**TASK TO CARRY OUT**:
The response should consist of the data below, copied exactly, with no pictures in it.

++++ AVAILABLE RECORDS

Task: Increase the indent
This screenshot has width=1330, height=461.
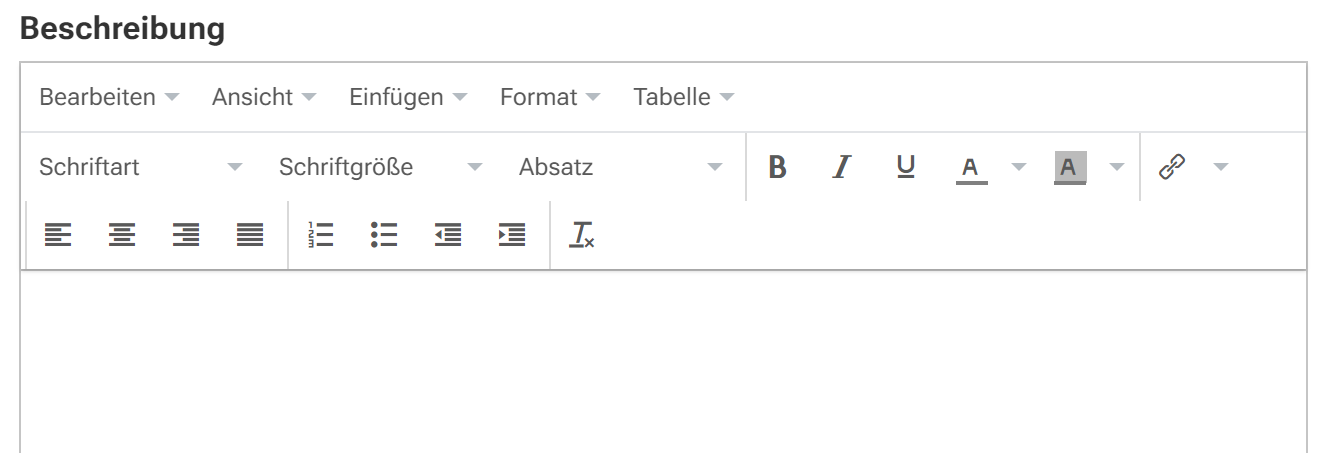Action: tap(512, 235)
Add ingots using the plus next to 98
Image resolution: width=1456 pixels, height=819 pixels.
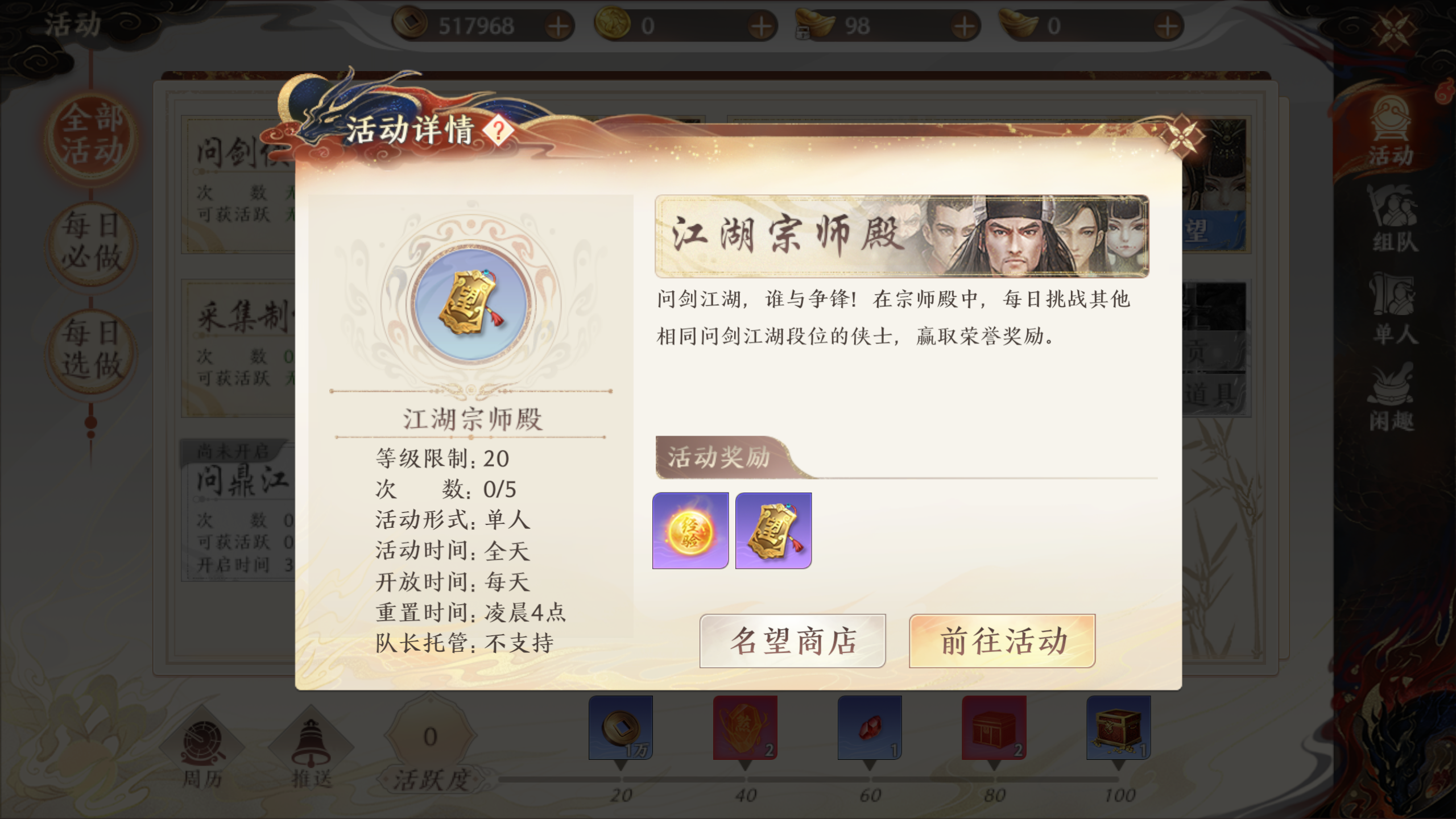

++++++++

**WRITTEN RESPONSE**:
Task: Increase the indent
This screenshot has width=1330, height=461.
Action: tap(512, 235)
Add ingots using the plus next to 98
Image resolution: width=1456 pixels, height=819 pixels.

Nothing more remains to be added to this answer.